**Teks Sumber:**

Proses PPDB untuk SMA/ SMK di DIY telah berlangsung pada 3-5 Juli lalu. Berdasarkan data Dinas Pendidikan, Pemuda, dan Olahraga DIY, PPDB diikuti 69 SMA Negeri dan 46 SMK Negeri di DIY dengan total daya tampung 27.808 siswa.
Sesuai dengan Peraturan Menteri Pendidikan dan Kebudayaan Nomor 14 Tahun 2018 tentang PPDB, SMA/SMK Negeri wajib menerima peserta didik baru dari keluarga tidak mampu dengan jumlah paling sedikit 20 persen dari total peserta didik yang diterima. Aturan ini menimbulkan persepsi bahwa calon siswa pemegang SKTM akan lebih mudah diterima di SMA/SMK Negeri.
Budhi menjelaskan, Sekretariat Bersama Pos Pengaduan PPDB DIY menerima sedikitnya tiga laporan tentang dugaan manipulasi data SKTM. Tiga laporan itu menyebut adanya calon siswa dari keluarga mampu yang mengikuti PPDB dengan menyertakan SKTM dan berhasil diterima di SMA Negeri di DIY. Dari tiga kasus itu, satu terjadi di Kabupaten Bantul, DIY, sementara dua kasus lainnya terjadi di Kota Yogyakarta.
Secara terpisah, Wali Kota Bandung Ridwan Kamil menyatakan, salah satu kendala dalam penerapan PPDB dengan sistem zonasi adalah ketika tidak semua wilayah/kecamatan memiliki sekolah. Akibatnya, masyarakat harus mencari sekolah di wilayah lain meski akhirnya harus tersingkir ke luar zonasi yang ditentukan. ”Masalah itu ada, seperti di Kecamatan Bandung Kulon sampai saat ini tidak ada SMA negeri,” katanya.
Komisioner Komisi Perlindungan Anak (KPAI), Retno Listyarti, menyatakan akan mempelajari data dan pengaduan yang masuk terkait kebijakan zonasi penerimaan siswa baru.
Belum mulus
Kebijakan zonasi dalam pendaftaran siswa baru dengan mengacu pada jarak rumah siswa ke sekolah dinilai belum juga berjalan mulus. Bukan hanya soal jumlah sekolah negeri di suatu wilayah yang tidak cukup sehingga berpotensi menghilngkan kesempatan anak bersekolah di sekolah negeri. Pemerataan sarana dan prasarana pendidikan di sekolah negeri jug masih belum terjadi.
"Masih sulit menghapus predikat sekolah favorit. Padahal, zonasi bermksud memeratakan kualitas pendidikan. Karena itu, komitmen pemerintah pusat dan daerah untuk menjamin sekolah negeri memenui standar nasional pendidikan harus diwujudkan," kata Komisioner Bidang Pendidikan Komisi Perlindungan Anak Indonesia (KPAI), di Jakarta, Senin (9/7).
Retno mengatakan KPAI melihat banyak sekolah negeri yang tidak memiliki sarana prasarana memadai. Kondisi ini menyulitkan untuk menghapus predikat sekolah favorit dan unggulan jika pemerintah daerah maupun pemerintah pusat tidak memeratakan sarana prasarana yang sama di setiap sekolah sesuai standar sarana prasarana dalam standar nasional pendidikan.

[Entri data yang dihimpun]

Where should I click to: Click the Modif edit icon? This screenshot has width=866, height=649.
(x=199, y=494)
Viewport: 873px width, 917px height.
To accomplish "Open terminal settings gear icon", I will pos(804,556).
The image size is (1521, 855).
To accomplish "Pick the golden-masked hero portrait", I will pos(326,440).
...
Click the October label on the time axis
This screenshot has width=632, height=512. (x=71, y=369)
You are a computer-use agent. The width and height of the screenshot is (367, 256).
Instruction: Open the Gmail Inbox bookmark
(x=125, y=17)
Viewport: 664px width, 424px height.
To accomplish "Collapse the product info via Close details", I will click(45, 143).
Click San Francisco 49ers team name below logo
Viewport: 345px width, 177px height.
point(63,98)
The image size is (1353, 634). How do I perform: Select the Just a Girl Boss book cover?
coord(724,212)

**Ketentuan Tugas:**
Jawab pertanyaan-pertanyaan ini berdasarkan teks tentang PPDB:
(a) Berapa total daya tampung SMA Negeri dan SMK Negeri di DIY?
(b) Berapa kasus dugaan manipulasi data SKTM yang terjadi di Kota Yogyakarta?
(c) Kecamatan mana yang disebut Ridwan Kamil sampai saat ini tidak memiliki SMA negeri?
Materi tersebut tidak diperlukan untuk mengerjakan tugas.

**Jawaban Tugas:**
(a) 27.808 siswa.
(b) Dua kasus.
(c) Kecamatan Bandung Kulon.